Question What measures are in place to protect hard drives from Silent Data Corruption (SDC)?

Feb 12, 2022
13
1
25
I've read some articles about Silent Data Corruption across SATA channels.
Apparently there are some mechanisms in SATA HDDs to prevent (or at least reduce) the rate of SDC.
What is this mechanism, and can I rely on it?
Do I need to worry about SDC in a 100TB storage array for instance?

My intention is to build such an array and write to it only once, although I expect circumstances will arise where I'll need to do additional writing (so to be safe, I'd like to plan for 500TB of writing and then read from then on).

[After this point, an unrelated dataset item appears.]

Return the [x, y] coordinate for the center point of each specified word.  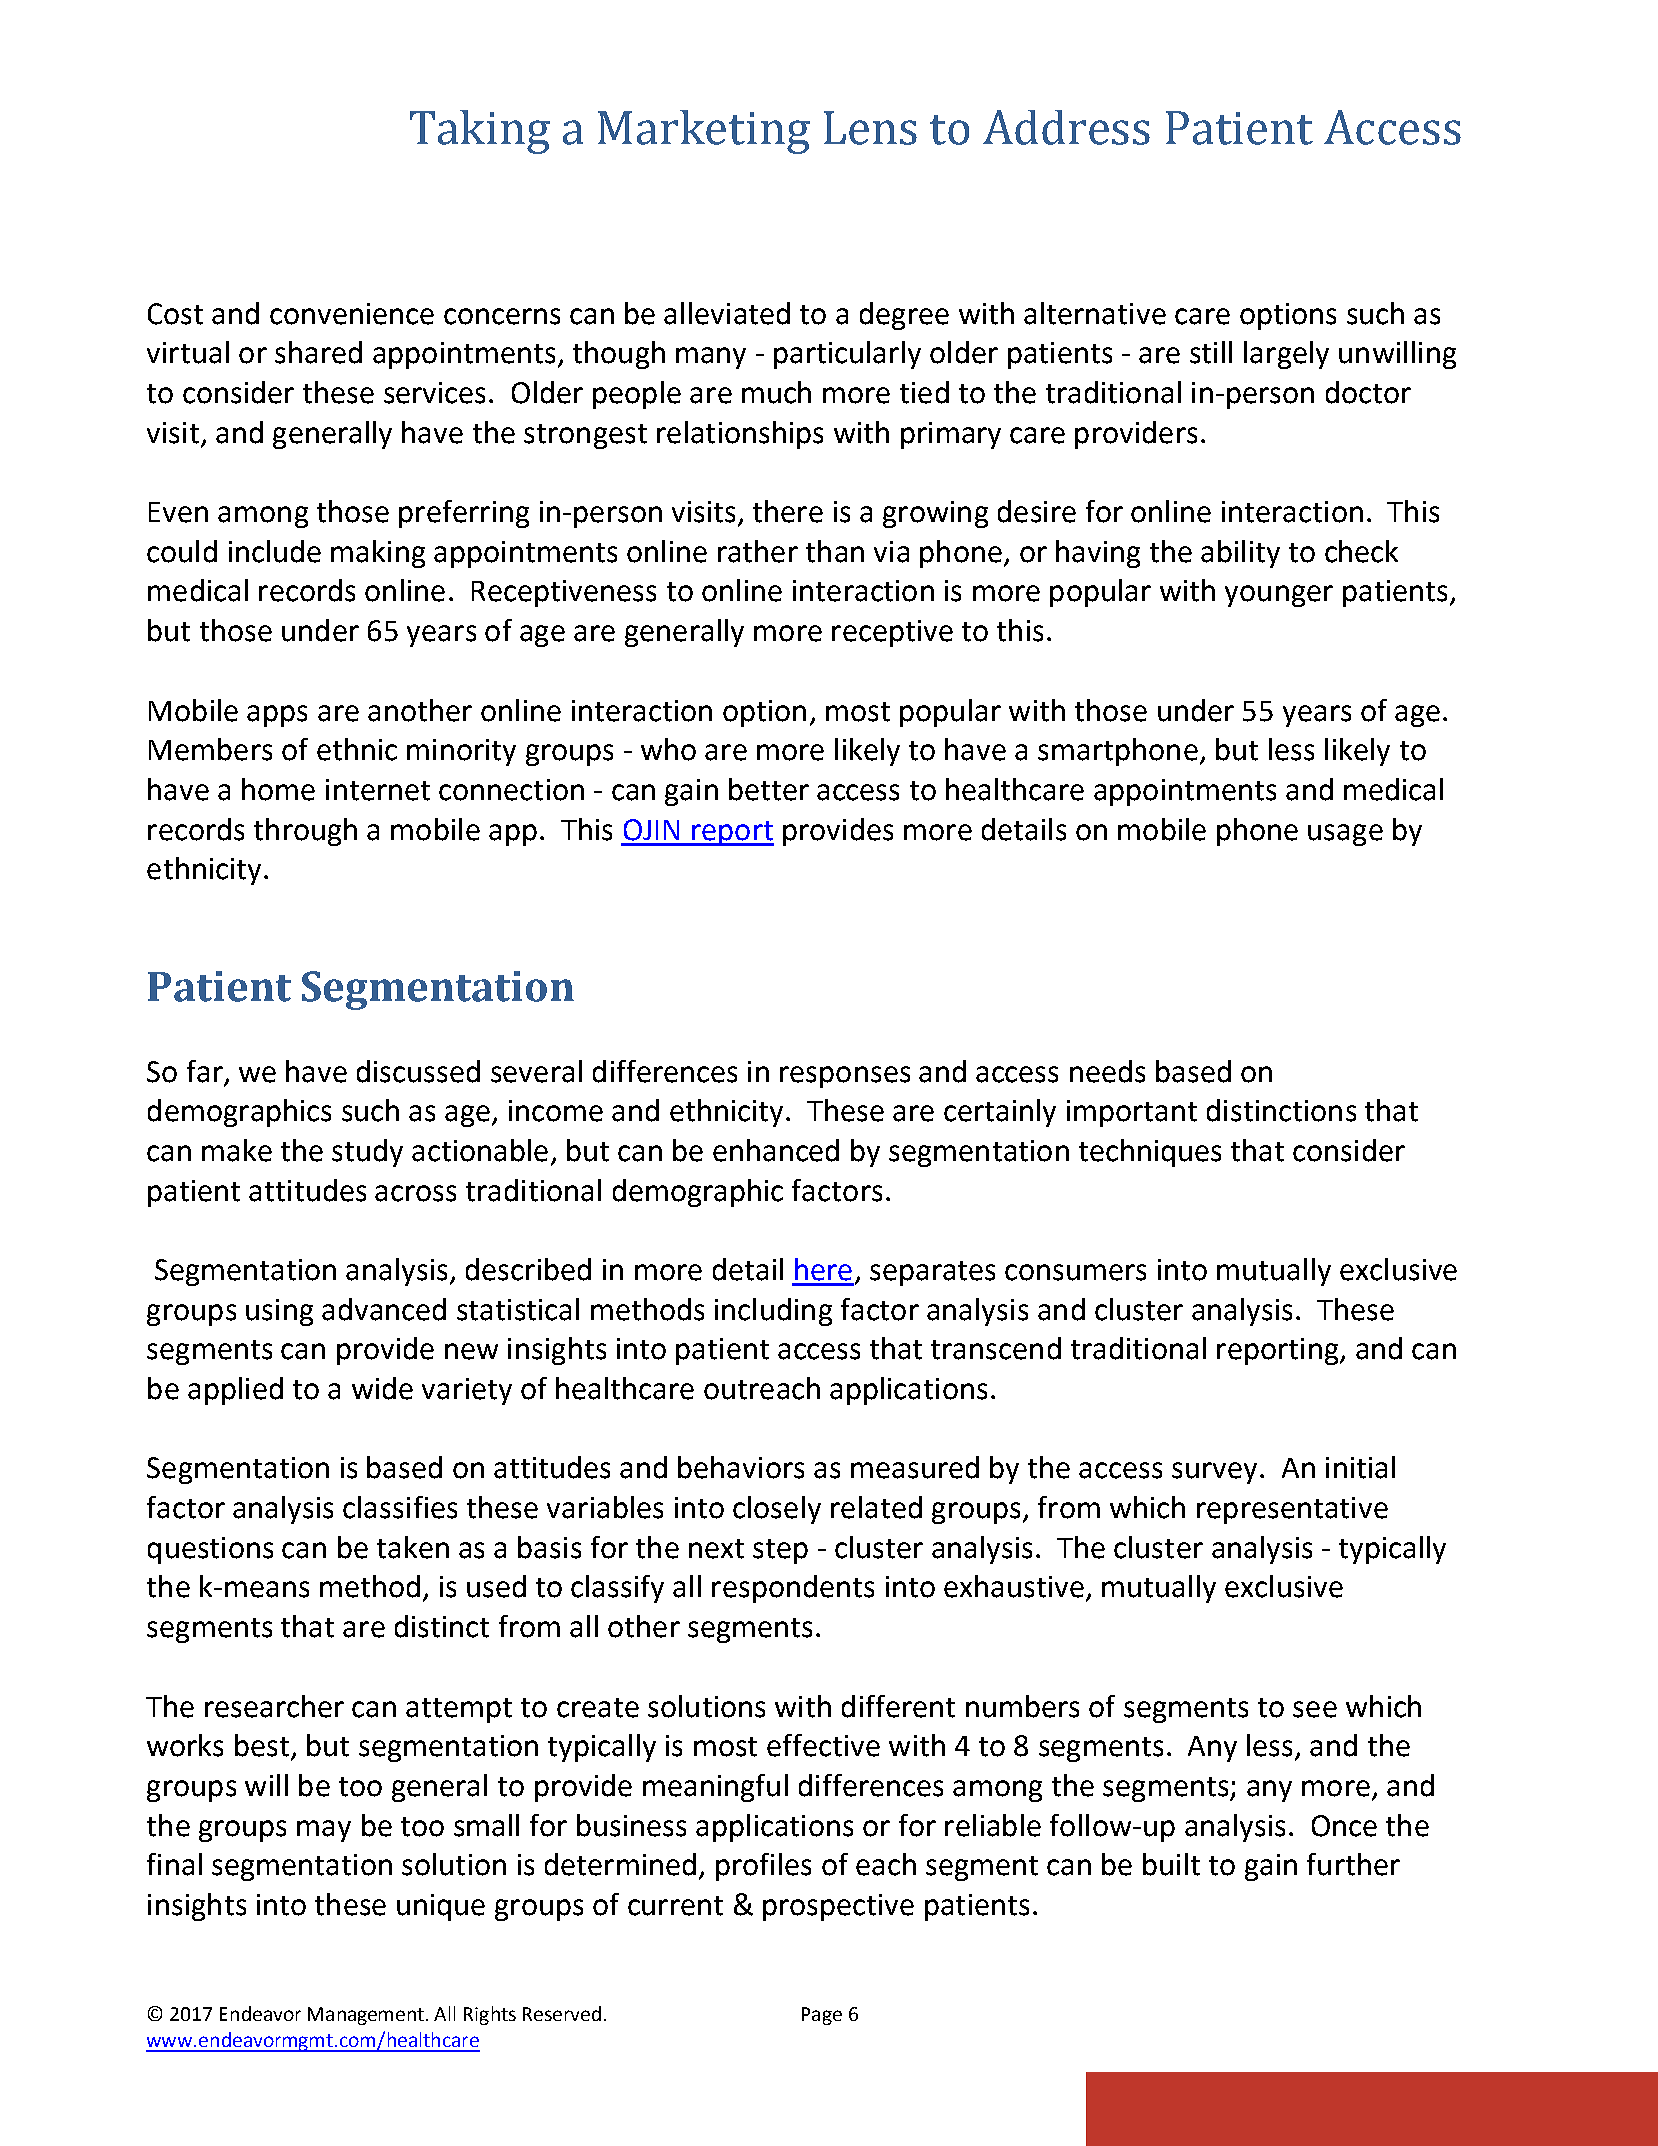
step [780, 1551]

If SDC could be an issue for me, how would you suggest I overcome it?
 
Feb 12, 2022
13
1
25
It looks like there are specially-configured hard drives with 520-byte sectors (512 bytes of data, 8 bytes checksum) which can test/correct for SDC, but these are quite expensive.

In terms of whether SDC over SATA is something I need to worry about in a 100TB storage array, here is a table showing the frequency of such errors:

sas-vs-sata_6019ca1b2d5fc.jpeg


Across the SATA channel, the typical error rate is 10E17, or 1 error per 11PB (max) of information transferred.
At a consistent transfer rate of 0.5GB/s, it's possible to transfer 15.7PB of data per year which would result in at least 1.4 errors.
Given that I aim to write only about 500TB of new data over the lifetime of the drives (4.5% the error rate), it doesn't seem worthwhile protecting against it.
Especially since ZFS can't protect against SDC when initially writing to the drives (see here).
Therefore it's far more likely that an SDC would occur during reading of files, which isn't a major issue since the data will not be affected.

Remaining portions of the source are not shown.